Les juridictions administratives sont compétentes pour tirer les conséquences d'une emprise irrégulière et statuer sur la demande d'injonction consécutive, indique la cour administrative d'appel de Bordeaux dans un arrêt rendu le 7 mars 2013 (CAA Bordeaux, 1ère ch., 7 mars 2013, n° 12BX00409, inédit au recueil Lebon).



N° 12BX00409

M. et Mme Francis CHAMPIGNY

Mme Catherine Girault, Président
M. Didier Péano, Rapporteur
Mme Christine Mège, Rapporteur public

Audience du 7 février 2013

Lecture du 7 mars 2013

REPUBLIQUE FRANCAISE

AU NOM DU PEUPLE FRANCAIS

La Cour administrative d'appel de Bordeaux


(1ère Chambre)

**DÉTAILS DU PROBLÈME**
Recopiez sans rien changer le passage du texte sur l'arrêt de la cour administrative d'appel de Bordeaux qui va de « Les juridictions administratives » à « au recueil Lebon). », ces deux passages compris.

**INFORMATIONS FOURNIES**
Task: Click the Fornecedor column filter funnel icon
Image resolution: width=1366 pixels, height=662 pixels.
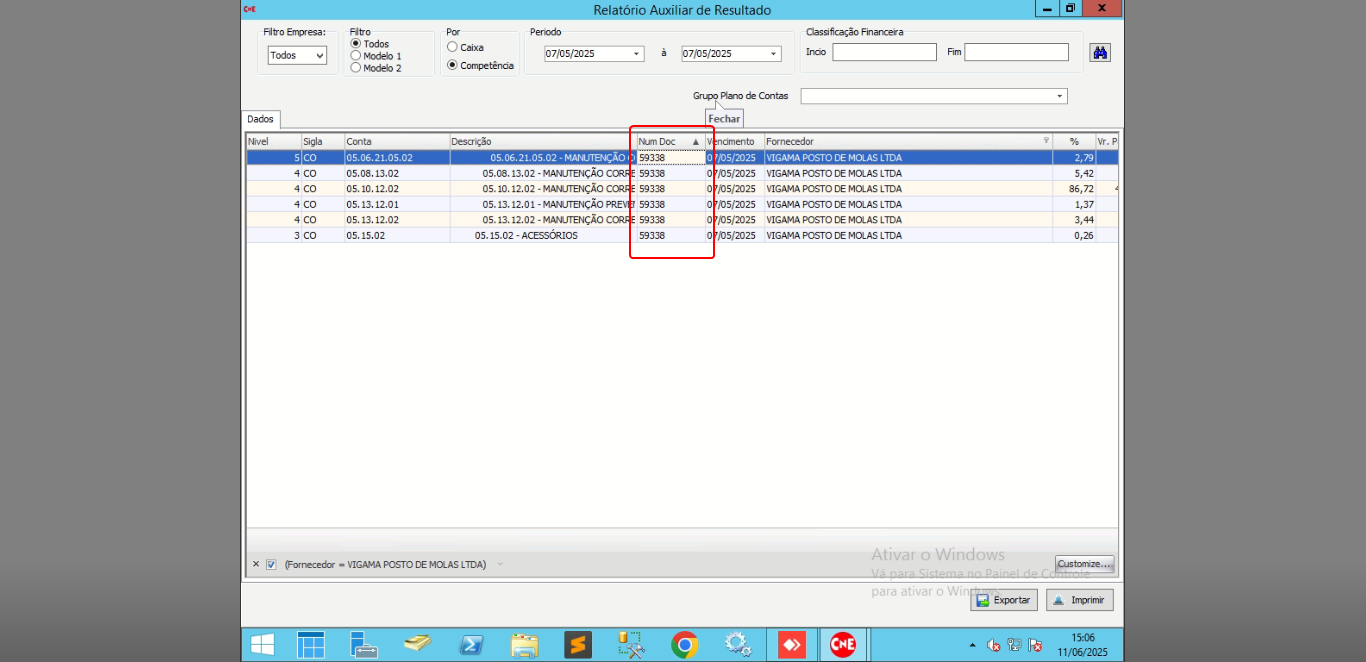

**RÉPONSE À L'EXERCICE**
Les juridictions administratives sont compétentes pour tirer les conséquences d'une emprise irrégulière et statuer sur la demande d'injonction consécutive, indique la cour administrative d'appel de Bordeaux dans un arrêt rendu le 7 mars 2013 (CAA Bordeaux, 1ère ch., 7 mars 2013, n° 12BX00409, inédit au recueil Lebon).